UNICITY OF THE SOUL
That there cannot be several souls in one body is proved as follows. The soul is evidently the substantial form of any being possessing a soul, because a living being is constituted in genus and species by its soul. But the same thing cannot have several substantial forms. A substantial form differs from an accidental form in this, that a substantial form causes a particular thing simply to be, whereas an accidental form is added to a particular being already constituted as such, and determines its quality or quantity or its mode of being. Hence, if several substantial forms belong to one and the same thing, either the first of them causes it to be this particular thing or it does not. If it does not, the form is not substantial; if it does, then all the subsequent forms accrue to what is already this particular thing. Therefore none of the subsequent forms will be the substantial form, but only some accidental form.
Clearly, therefore, one and the same thing cannot have several substantial forms; and so one and the same person cannot have several souls.
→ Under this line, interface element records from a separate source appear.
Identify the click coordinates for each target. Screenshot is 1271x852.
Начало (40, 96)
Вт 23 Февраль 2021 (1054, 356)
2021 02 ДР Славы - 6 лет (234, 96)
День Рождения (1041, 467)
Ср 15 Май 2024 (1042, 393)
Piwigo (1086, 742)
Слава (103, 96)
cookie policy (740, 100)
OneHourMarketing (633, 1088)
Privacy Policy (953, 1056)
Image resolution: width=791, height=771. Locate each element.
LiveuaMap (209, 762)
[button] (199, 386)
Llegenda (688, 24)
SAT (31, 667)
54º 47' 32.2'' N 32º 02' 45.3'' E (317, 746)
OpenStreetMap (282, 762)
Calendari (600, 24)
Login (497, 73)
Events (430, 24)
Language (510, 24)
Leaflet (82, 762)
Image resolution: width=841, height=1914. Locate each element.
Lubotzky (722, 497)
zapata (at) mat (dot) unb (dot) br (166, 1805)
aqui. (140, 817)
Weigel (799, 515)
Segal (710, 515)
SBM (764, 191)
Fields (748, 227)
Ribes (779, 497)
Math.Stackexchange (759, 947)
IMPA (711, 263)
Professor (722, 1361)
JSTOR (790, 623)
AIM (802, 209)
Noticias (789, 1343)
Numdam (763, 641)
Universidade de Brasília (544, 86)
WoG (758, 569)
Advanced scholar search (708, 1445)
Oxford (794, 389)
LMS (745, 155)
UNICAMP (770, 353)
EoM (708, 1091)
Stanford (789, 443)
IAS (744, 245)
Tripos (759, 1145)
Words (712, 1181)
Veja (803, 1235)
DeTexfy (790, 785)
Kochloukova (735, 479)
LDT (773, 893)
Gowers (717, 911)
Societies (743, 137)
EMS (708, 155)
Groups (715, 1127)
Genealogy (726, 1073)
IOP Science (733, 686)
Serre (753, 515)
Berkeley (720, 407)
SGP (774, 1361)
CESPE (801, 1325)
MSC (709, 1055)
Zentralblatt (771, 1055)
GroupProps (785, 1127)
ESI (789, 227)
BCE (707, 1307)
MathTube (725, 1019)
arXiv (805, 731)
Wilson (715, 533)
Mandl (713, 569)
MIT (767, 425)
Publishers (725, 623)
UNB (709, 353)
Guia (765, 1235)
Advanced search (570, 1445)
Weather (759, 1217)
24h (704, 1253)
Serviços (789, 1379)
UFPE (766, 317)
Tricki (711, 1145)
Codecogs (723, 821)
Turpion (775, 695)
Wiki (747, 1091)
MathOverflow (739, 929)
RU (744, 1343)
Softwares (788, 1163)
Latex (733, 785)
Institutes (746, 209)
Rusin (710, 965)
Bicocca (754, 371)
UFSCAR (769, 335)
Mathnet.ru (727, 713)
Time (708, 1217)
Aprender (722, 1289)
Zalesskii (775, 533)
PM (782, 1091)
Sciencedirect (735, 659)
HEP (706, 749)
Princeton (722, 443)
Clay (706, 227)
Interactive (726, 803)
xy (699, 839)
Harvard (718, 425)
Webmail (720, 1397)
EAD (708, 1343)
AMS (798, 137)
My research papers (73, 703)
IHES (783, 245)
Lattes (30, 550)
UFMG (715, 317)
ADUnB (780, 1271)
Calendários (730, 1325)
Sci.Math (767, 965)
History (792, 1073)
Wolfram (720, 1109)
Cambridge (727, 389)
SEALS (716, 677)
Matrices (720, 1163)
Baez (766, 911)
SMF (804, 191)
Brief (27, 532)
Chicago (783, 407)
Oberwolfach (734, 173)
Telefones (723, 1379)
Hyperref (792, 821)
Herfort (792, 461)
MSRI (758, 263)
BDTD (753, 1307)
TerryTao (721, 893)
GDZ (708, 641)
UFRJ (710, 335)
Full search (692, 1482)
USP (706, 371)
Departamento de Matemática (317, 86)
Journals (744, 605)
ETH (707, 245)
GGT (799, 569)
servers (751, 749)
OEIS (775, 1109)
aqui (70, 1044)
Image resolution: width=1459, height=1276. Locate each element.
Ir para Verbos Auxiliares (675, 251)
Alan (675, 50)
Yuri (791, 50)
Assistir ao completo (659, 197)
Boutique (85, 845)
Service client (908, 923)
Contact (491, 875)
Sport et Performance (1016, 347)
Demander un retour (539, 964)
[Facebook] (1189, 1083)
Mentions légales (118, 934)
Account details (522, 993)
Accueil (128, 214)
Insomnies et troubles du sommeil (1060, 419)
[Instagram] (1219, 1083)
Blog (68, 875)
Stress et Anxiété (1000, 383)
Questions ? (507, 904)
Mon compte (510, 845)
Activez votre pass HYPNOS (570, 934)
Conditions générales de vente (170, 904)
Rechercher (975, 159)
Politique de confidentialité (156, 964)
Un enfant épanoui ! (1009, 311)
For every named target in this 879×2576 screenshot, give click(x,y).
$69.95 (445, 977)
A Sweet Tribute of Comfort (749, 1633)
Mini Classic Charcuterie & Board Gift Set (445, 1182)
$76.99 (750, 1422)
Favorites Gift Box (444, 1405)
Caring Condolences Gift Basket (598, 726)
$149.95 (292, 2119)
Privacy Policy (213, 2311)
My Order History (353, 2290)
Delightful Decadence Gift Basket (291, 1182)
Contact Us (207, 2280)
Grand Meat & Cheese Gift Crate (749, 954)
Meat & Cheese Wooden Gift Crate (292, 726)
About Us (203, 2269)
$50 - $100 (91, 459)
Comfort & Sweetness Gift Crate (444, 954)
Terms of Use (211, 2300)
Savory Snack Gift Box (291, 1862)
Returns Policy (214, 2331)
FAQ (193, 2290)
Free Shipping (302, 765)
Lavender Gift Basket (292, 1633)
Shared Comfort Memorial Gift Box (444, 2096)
Furthermore, it is evident that a man is said to be living because he has a vegetative soul, that he is called an animal because he has a sensitive soul, and that he is a man because he has an intellectual soul. Consequently, if there were three souls in man, namely, vegetative, sensitive, and rational, man would be placed in a genus because of one of his souls, and in a species because of another. But this is impossible. For thus genus and specific difference would constitute, not what is simply one, but what is one per accidens, or a sort of conglomeration, such as musical and white; but such is not a being that is simply one. Accordingly a man can have only one soul.